Landscape Designer
15/6/96-21/6/96
15 June 1996 - LANDSCAPE DESIGNER
I think I've got a talent for landscape gardening.
Consequently, I've set up a horticultural design consultancy called McGrath Consultancy. We aim to specialise in turning people's gardens into quarries, tar-pits, quaysides - you know the sort of thing.
I've taken on a part-time assistant to help me carry stuff about. His name is Julius St T-Shirt.
20 June 1996 - LANDSCAPE DESIGNER
I've had my first complaint resulting from a garden scaping job I did last week.
I'd been asked by the nephew of a couple of old nuns to turn their garden into an adventure playground for deprived thugs. I set about my task by replacing shrubs with barbed wire animals and filing the branches off all the trees.

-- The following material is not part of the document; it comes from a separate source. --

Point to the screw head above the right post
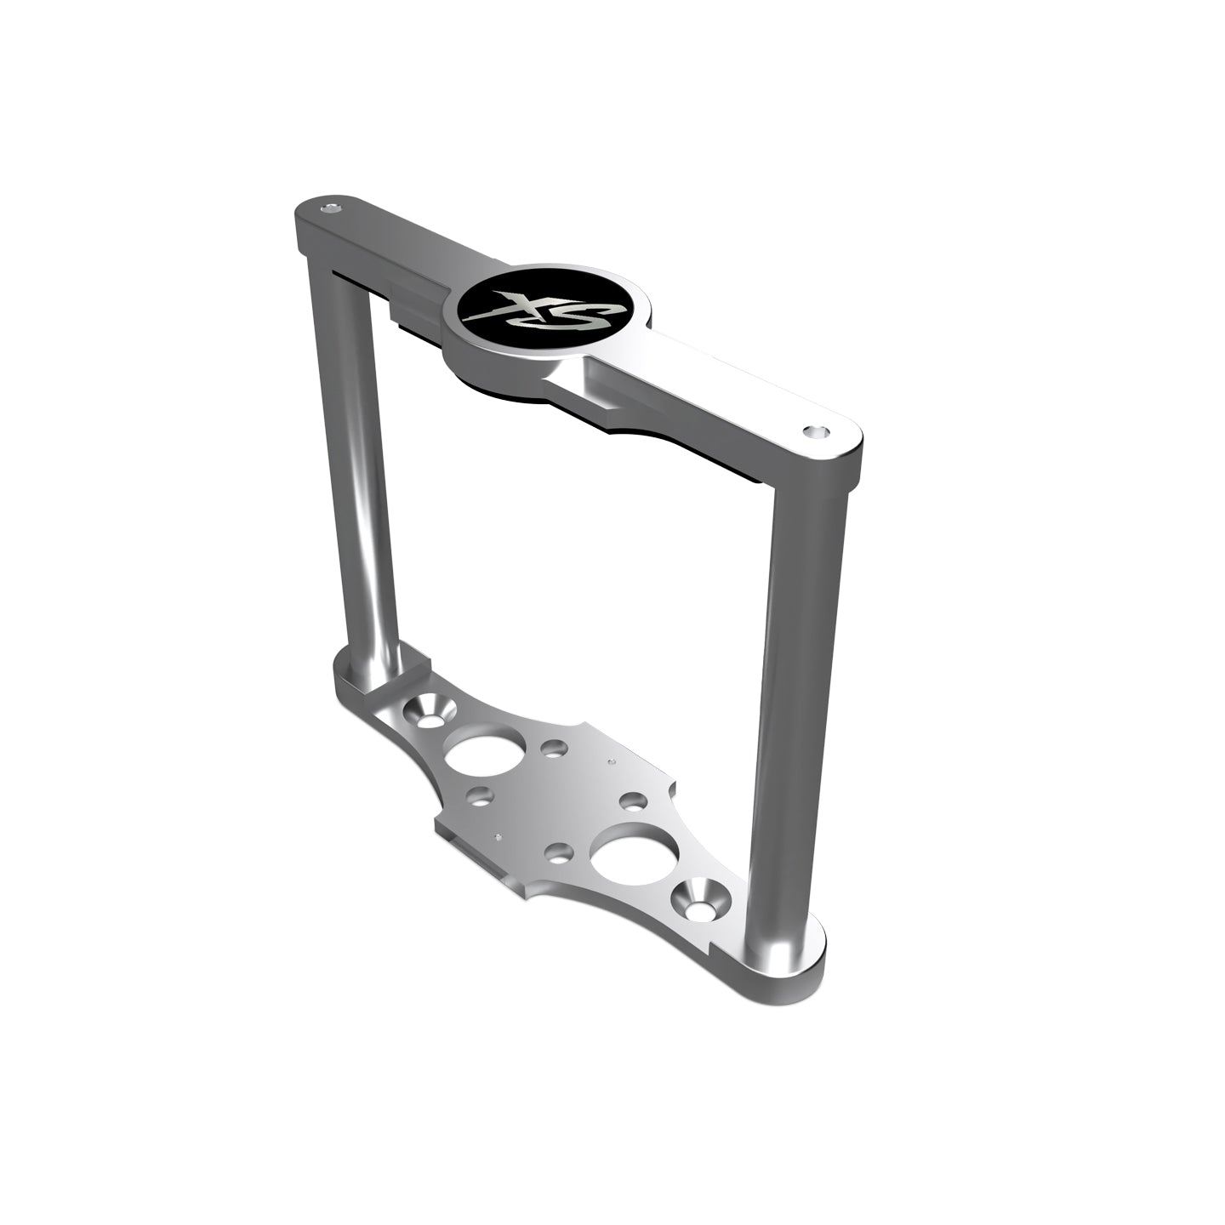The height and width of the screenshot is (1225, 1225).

The complaint? That my final bill - £64 - was simply too low!
21 June 1996 - LANDSCAPE DESIGNER
I've been running a promotion this week to boost my garden scaping business.
For every plant I accidentally destroy, customers will receive a voucher entitling them to a free Baywatch stationery set. And for each time I accidentally block up a customer's lavatory with turf, I put on a free body-popping show.
I'll also pledge my allegiance to the souls of regular customers' ancestors.